264. Moreover, M. Bayle will not have it that our transgression should have anything to do with the consideration of our sufferings. He is right when it is simply a matter of appraising these sufferings; but the case is not the same when one asks whether they should be ascribed to God, this indeed being the principal cause of M. Bayle's difficulties when he places reason or experience in opposition to religion. I know that he is wont to say that it is of no avail to resort to our free will, since his objections tend also to prove that the misuse of free will must no less be laid to the account of God, who has permitted it and who has co-operated therein. He states it as a maxim that for one difficulty more or less one must not abandon a system. This he advances especially in favour of the methods of the strict and the dogma of the Supralapsarians. For he supposes that one can subscribe to their opinion, although he leaves all the difficulties in their entirety, because the other systems, albeit they put an end to some of the difficulties, cannot meet them all. I hold that the true system I have expounded satisfies all. Nevertheless, even were that not so, I confess that I cannot relish this maxim of M. Bayle's, and I should prefer a system which would remove a great portion of the difficulties, to one which would meet none of them. And the consideration of the wickedness of men, which brings upon them well-nigh all their misfortunes, shows at least that they have no right to complain. No justice need trouble itself over the origin of a scoundrel's wickedness when it is only a question of punishing him: it is quite another matter when it is a question of prevention. One knows well that disposition, upbringing, conversation, and often chance itself, have much share in that origin: is the man any the less deserving of punishment?
:::
TASKS TO PERFORM:
- a) Translate this sentence from the passage on M. Bayle into Spanish: "He states it as a maxim that for one difficulty more or less one must not abandon a system."
- b) Carry on the passage on M. Bayle from its closing question, keeping its style and line of argument.

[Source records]
:::
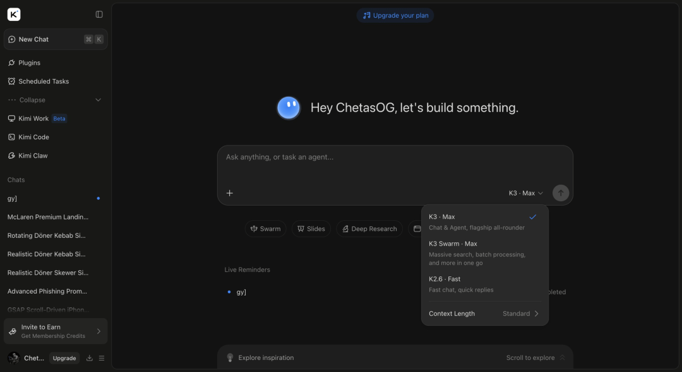Select the K2.6 · Fast model
The height and width of the screenshot is (372, 682).
484,284
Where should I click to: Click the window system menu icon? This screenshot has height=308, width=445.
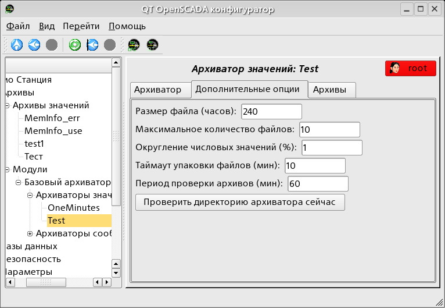click(x=10, y=9)
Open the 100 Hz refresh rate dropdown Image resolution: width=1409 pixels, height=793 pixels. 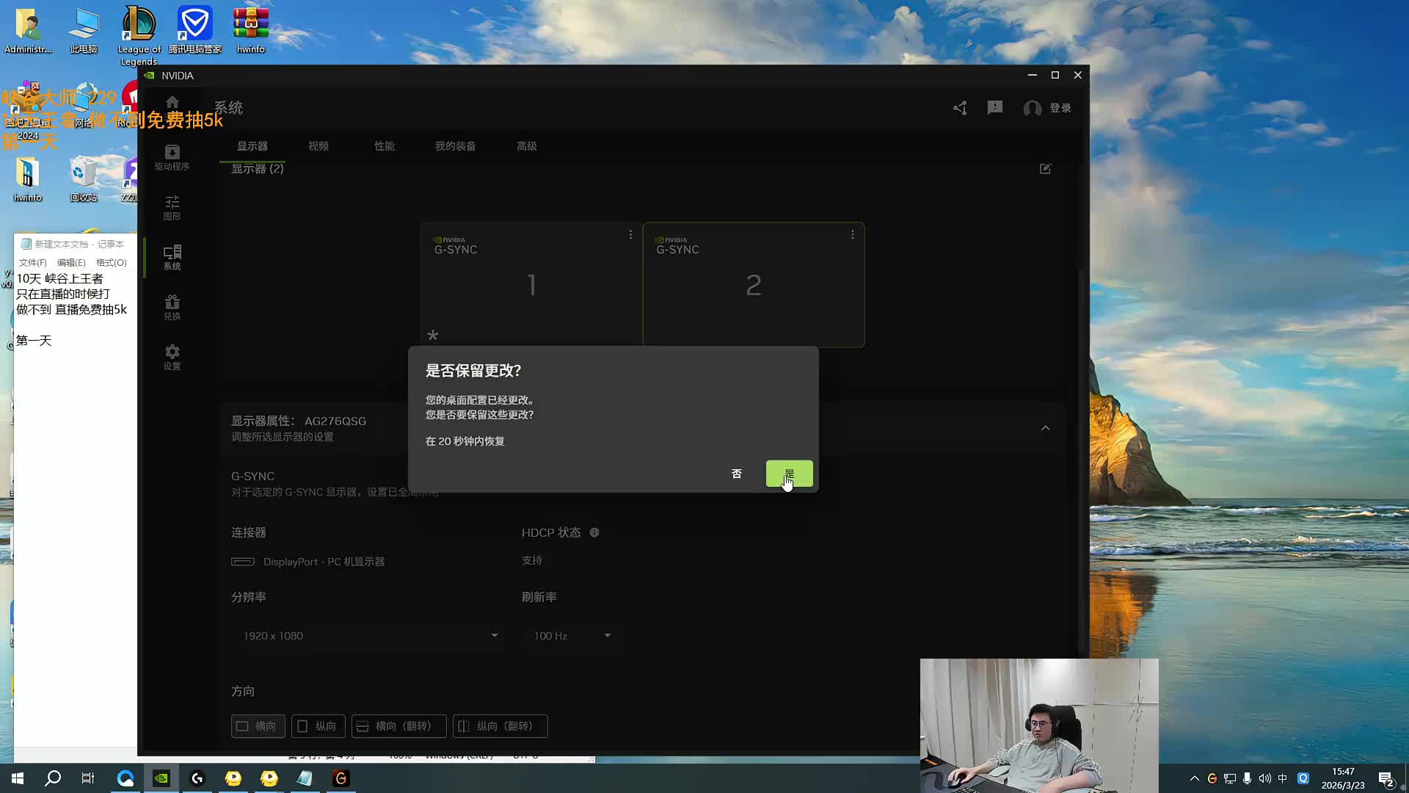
:::
ANSWERS BELOW:
- a) Establece como máxima que, por una dificultad más o menos, no se debe abandonar un sistema.

- b)
265. I confess that there still remains another difficulty. If God is not bound to account to the wicked for their wickedness, it seems as if he owes to himself, and to those who honour him and love him, justification for his course of action with regard to the permission of vice and crime. But God has already given that satisfaction, as far as it is needed here on earth: by granting us the light of reason he has bestowed upon us the means whereby we may meet all difficulties. I hope that I have made it plain in this discourse, and have elucidated the matter in the preceding portion of these Essays, almost as far as it can be done through general arguments. Thereafter, the permission of sin being justified, the
other evils that are a consequence thereof present no further difficulty. Thus also I am justified in restricting myself here to the evil of guilt to account for the evil of punishment, as Holy Scripture does, and likewise well-nigh all the Fathers of the Church and the Preachers. And, to the end that none may say that is only good per la predica, it is enough to consider that, after the solutions I have given, nothing must seem more right or more exact than this method. For God, having found already among things possible, before his actual decrees, man misusing his freedom and bringing upon himself his misfortune, yet could not avoid admitting him into existence, because the general plan required this. Wherefore it will no longer be necessary to say with M. Jurieu that one must dogmatize like St. Augustine and preach like Pelagius.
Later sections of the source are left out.